U.S. Senate Minority Leader Charles E. Schumer and U.S. Senator Kirsten Gillibrand today announced $1,400,100 in U.S. Department of Transportation (DOT) funding for Cornell University. The funding was allocated through the DOT’s University Transportation Center (UTC) program. Cornell will use the funding to continue their leadership of a consortium of universities that research and develop new transportation innovations to limit adverse impacts on public health and the environment. Schumer and Gillibrand said that the funding will give Cornell’s world-class researchers the opportunity to meet national challenges related to transportation systems, the environment, and public health. The Transportation, Environment, and Community Health (CTECH) Center was created in partnership with the University of California-Davis, University of South Florida, and the University of Texas at El Paso. The center is run out of Cornell’s School of Civil and Environmental Engineering and works to advance research projects and educational opportunities at all partner schools focused on addressing the critical issues facing transportation systems.

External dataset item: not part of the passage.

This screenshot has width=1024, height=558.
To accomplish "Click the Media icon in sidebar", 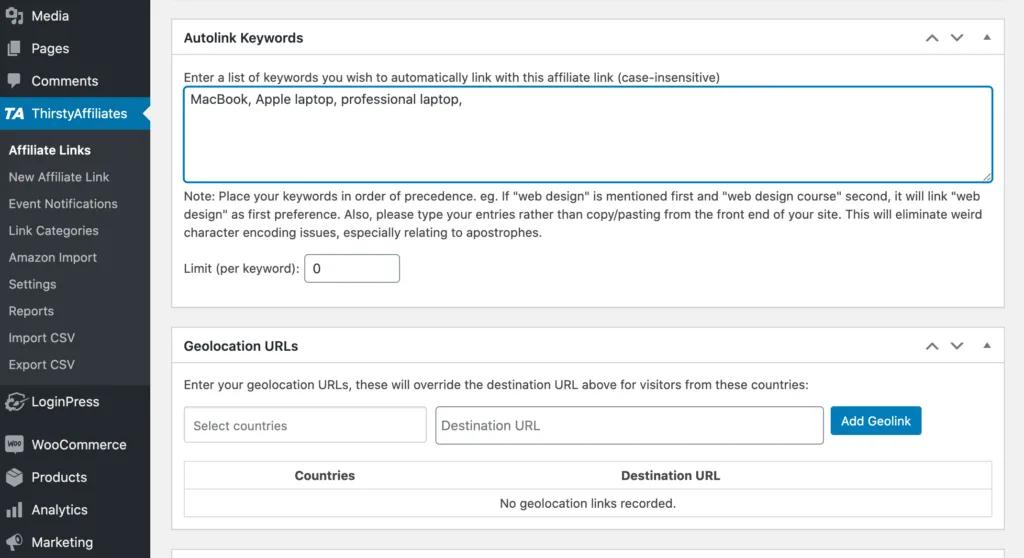I will pyautogui.click(x=14, y=16).
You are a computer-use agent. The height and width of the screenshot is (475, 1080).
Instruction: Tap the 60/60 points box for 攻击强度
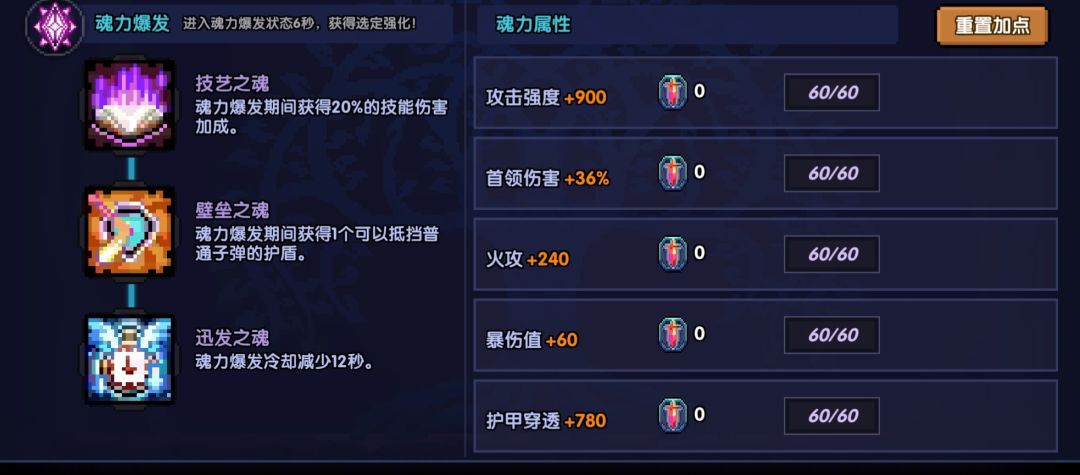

“Finding the innovative solutions that address our nation’s need for environmentally-sound transportation infrastructure is key to our economic success,” said Senator Schumer. “This grant will enable Cornell University and its new transportation center to continue producing game-changing research on the technology that could preserve our environment and protect our communities from harmful pollutants. Modernizing America’s infrastructure is a linchpin in rebuilding our middle class, and I am proud that New York is taking the lead in developing modern, efficient sustainable transportation technologies.”
“This grant is great news for Cornell University and CTECH,” said Senator Gillibrand. “This funding is an investment in the future of transportation and will help lead to the technological advances necessary to preserve our environment and advance solutions to some of the country’s most difficult transportation problems. I will always fight in the Senate to ensure that our universities have the resources they need to continue creating new and sustainable solutions to improve our communities.”
“The focus is on urban infrastructure such as transportation, which, while greatly contributing to our mobility and freedom, comes at a cost to the environment and health. Through social-technical systems innovations toward a paradigm shift, the Center is working to break the norm for integrated multisector city and transportation systems planning, design, finance, and management to one that proactively prioritizes health, sustainability, livability outcomes, and reduces health inequalities,” said CTECH Director and Cornell Professor H. Oliver Gao.
The UTC Program advances state-of-the-art transportation research and technology, and develops the next generation of transportation professionals. The Congressionally-mandated program has been in place since 1987 to help address our nation’s ever-growing need for the safe, efficient, and environmentally-sound movement of people and goods. This grant is one of 35 five-year grants that will be awarded to lead consortia under the UTC program. The program was reauthorized by Sec. 6016 of the Fixing America’s Surface Transportation (FAST) Act, which Schumer and Gillibrand championed in the Senate.